Entretanto, la favorable influencia de san Iñigo sobrepasaba los muros del convento de Oña: gracias a sus buenos oficios y a su ejemplo, se restableció la paz entre diversas comunidades religiosas que hasta entonces, estuvieron divididas por enconadas disputas; las muchas personas que acudían a confiarle sus querellas, volvían apaciguadas; la bondadosa dulzura del santo, domesticó a varios hombres de pasiones violentas. Cierta vez en que una prolongada sequía amenazaba con arruinar las cosechas, las oraciones de san Iñigo atrajeron las lluvias copiosas. Se dice que, en otra ocasión, dio de comer a una multitud con tres piezas de pan. Hallándose a dos leguas de su abadía, cayó presa de un súbito mal que habría de ser funesto. Dos monjes, que salieron a buscarle alarmados porque ya era de noche y el abad no aparecía, le llevaron en vilo hasta el convento. Al llegar, impartió la orden de que se dieran refrescos a los muchachos que habían escoltado a la comitiva alumbrando el camino con antorchas y, como nadie más había visto a los muchachos ni las antorchas, se dio por sentado que san Iñigo había visto a los ángeles. Poco después, murió, en el día l de junio de 1057, y su desaparición fue llorada por todos, aun por moros y judíos. San Iñigo fue canonizado por el Papa Alejandro III un siglo más tarde.

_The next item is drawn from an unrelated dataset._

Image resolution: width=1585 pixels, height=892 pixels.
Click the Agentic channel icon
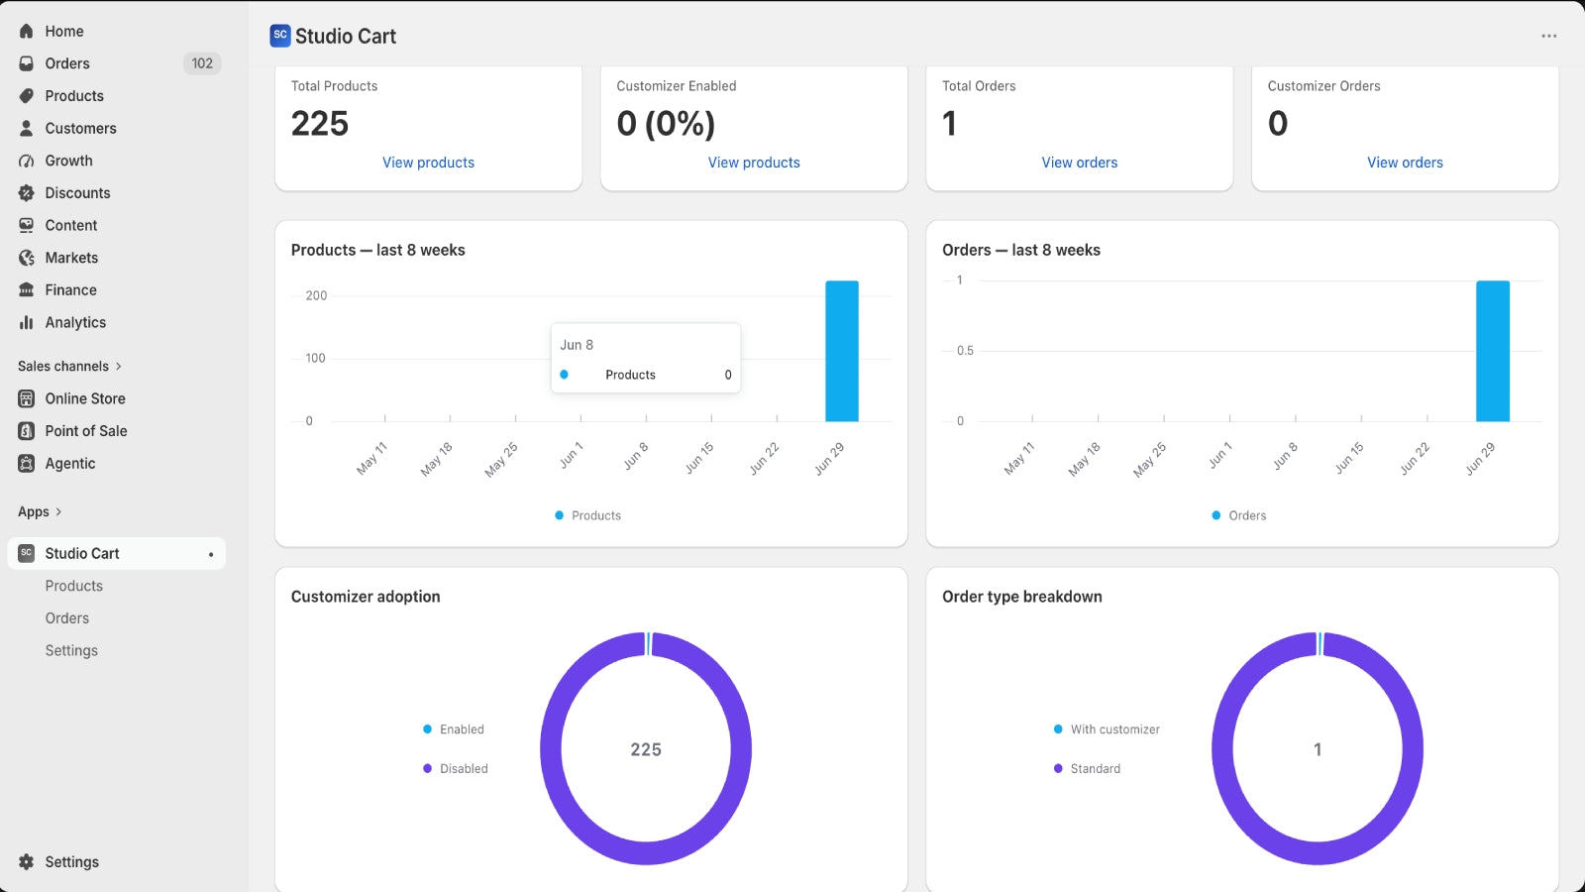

Existe una breve biografía de san Iñigo escrita en latín, que Mabillon y los bolandistas reimprimieron en el Acta Sanctorum, junio, vol. I; pero es mucho más digna de confianza la información que sobre él nos proporciona Fray Fidel Fita, en dos colaboraciones suyas para el Boletín de la Real Academia de la Historia, Madrid, vol. XXVII (1895), pp. 76-136 y vol. XXXVIII (1901), pp. 206-213. En esos artículos se encuentran pruebas de que existió un culto litúrgico en fecha muy antigua. Véase también a Flórez, España Sagrada, vol. XXVII, pp. 284-350. No son muy claros los datos referentes a la forma y la fecha de la canonización, pero sí se tiene la certeza de que, en 1259, el Papa Alejandro IV concedió indulgencias a los que visitaran la iglesia de Oña «durante la fiesta del Bendito Iñigo, confesor, antiguo abad del mencionado monasterio»; véase también la obra de E. W. Kemp Canonization and Authority (1948), pp. 83-85. Parece ser que, por devoción al genial abad que organizó e hizo famoso a Oña, se impuso a San Ignacio de Loyola en la pila bautismal el nombre de Iñigo. Muchas de las firmas del gran santo en sus primeros escritos, conservan ese apelativo. Ver la Analecta Bolandiana, vol. LII (1934), p. 448 y vol. LXIX (1951), pp. 295-301.
Imagen: estatua de san Iñigo en la iglesia de San Salvador en Oña.
N. de ETF: cabe aclarar que Calatayud se encuentra en el territorio de Aragón, no de Bilbao. Posiblemente el error -que me es imposible saber si proviene del Butler original o del P. Guinea, traductor- se debiera a que el nombre romano de Calatayud era Bilbilis, y el gentilicio de los habitantes de Calatayud es Bilbilitano.